Significance of primary side sensing to IoT

In November 2015, 196 nations have reached the Paris Agreement, regarding the reduction of climate change. The key goal: to limit global warming to less than 2°C compared to pre-industrialisation records. To meet this goal, there must be a net zero anthropogenic greenhouse gas emission during the second half of the 21st century. Under current energy usages, this is a tall order.

In fact, consumer demand is pushing the dial the other way. The so-called "Internet of Things" (IoT), is expected to connect an estimated 30 to 90 billion electronic devices by 2020. The IoT will be made up of a network of connected things such as sensors, monitors, measuring devices, computing devices, and wearables of all sorts (think small, integrated electronics). All of these "things" will require additional power. At present, the global electric grid would have to expand by 2 times with current power supply efficiencies in order to meet this demand. So, the question is how these billions of things will be powered efficiently enough that world governments can meet the Paris Agreement targets and put a hold on global warming.

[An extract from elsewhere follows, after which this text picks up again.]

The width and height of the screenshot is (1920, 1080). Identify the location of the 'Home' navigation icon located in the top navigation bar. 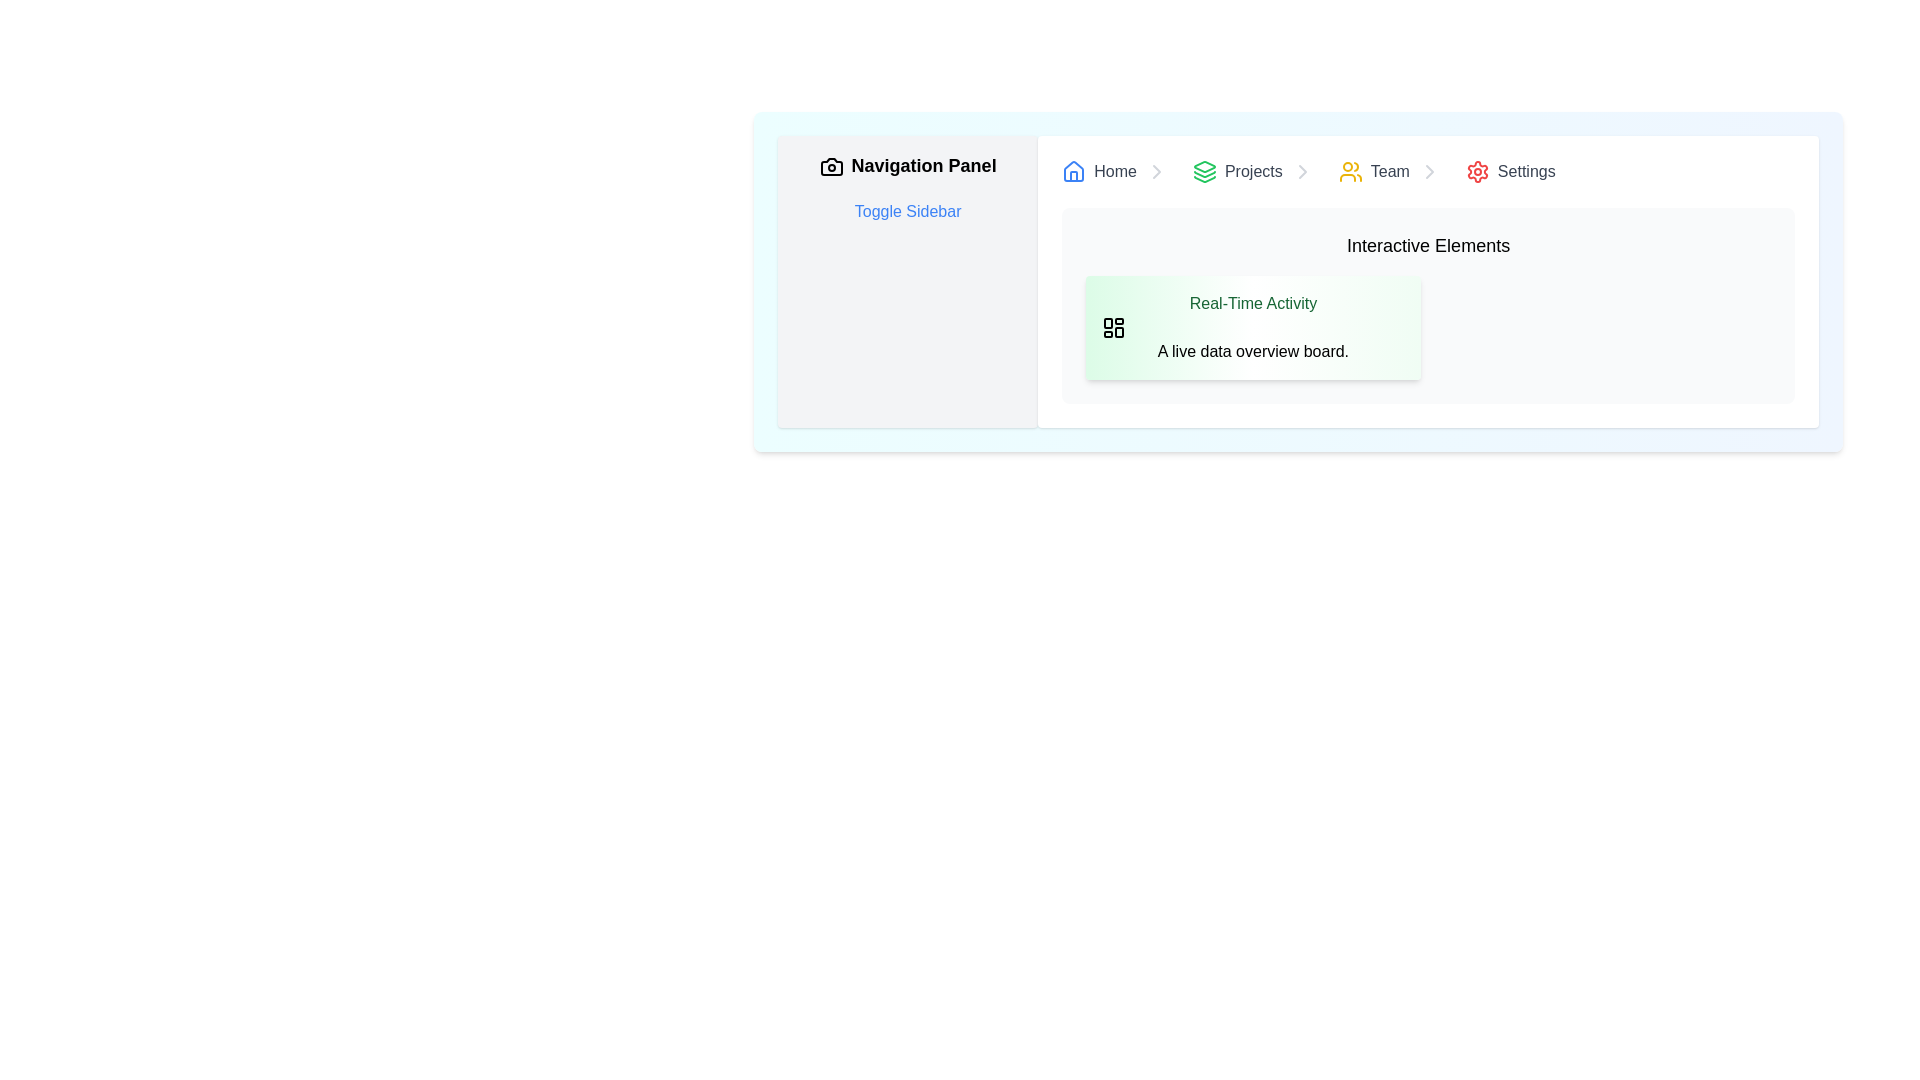
(1073, 171).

Traditional power supply technology, popular for the last 20 years, uses flyback topology and secondary feedback control through opto-isolation, which has impeded the full deployment of the IoT. This technology contains too many components, which requires a large footprint – and each electronic part (discretes) presents its own drag on energy efficiency. Therefore, "parts reduction" is one key element to increasing the efficiency of things powered by the grid. In addition, the power supplies for IoT applications need to be able to fit into a small space and should be highly efficient.

Moreover, while power supplies used to be the last sub-system engineered, now an energy-efficient power supply is becoming a prerequisite for any electronic device coming into the market. IoT devices are no different. Consumers want to reduce their monthly energy bills, while governments and utilities want to limit the demand on the grid and its impact to global warming, with the additional burden of IoT devices. To accomplish this, a new approach is needed.

Tronium Primary Side Regulation (PSR) has been deeveloped with an eye on the power demands of the future. PSR helps reduce the part count in an under 50 W power supply from the typical 48 to 50 in a typical flyback configuration to less than 25.

Lower part count means not only a lower overall cost in end applications but an extreme reduction in size. For example, a typical 60-inch television has over 500 parts in it – 300 electronic parts and 200 mechanical. The size reduction benefits of the TRONIUM PSR solution promise to reduce part count by up to 90 per cent. This part reduction is of extreme importance for the sensors and small IoT devices that will be hooked up directly to the grid, especially since TRONIUM allows them to be connected, monitored or controlled either wired or wirelessly.

Three main goals
PSR technology achieves three main goals: runs at over 90-per cent efficiency at very low-medium-high load currents and provides almost zero load at a half a milliwatt of standby power. This, in turn, helps consolidate a fragmented industry by using fewer discrete parts – as currently it typically takes fourteen or more vendors to provide all of the parts to a power supply. Cutting the number of parts in half, partly by eliminating the opto-isolation parts, not only reduces the size of the footprint but also simplifies the inventory and design side of the process.

Let's take a closer look.

Out with the old...
As previously mentioned, the power supply solution commonly used in the industry today is flyback topology and secondary feedback through opto-isolation – typically with 9 to 11 parts that support optocouplers, which are electronic components that connect two separate electrical circuits by means of a light sensitive optical interface. An optocoupler includes an LED, which produces infra-red light and a corresponding semiconductor photo-sensitive device that detects and interprets the emitted infra-red beam. In this fashion, an electronic signal can come from the secondary side of the power supply circuit to the primary side of the circuit without breaching the transformer isolation barrier.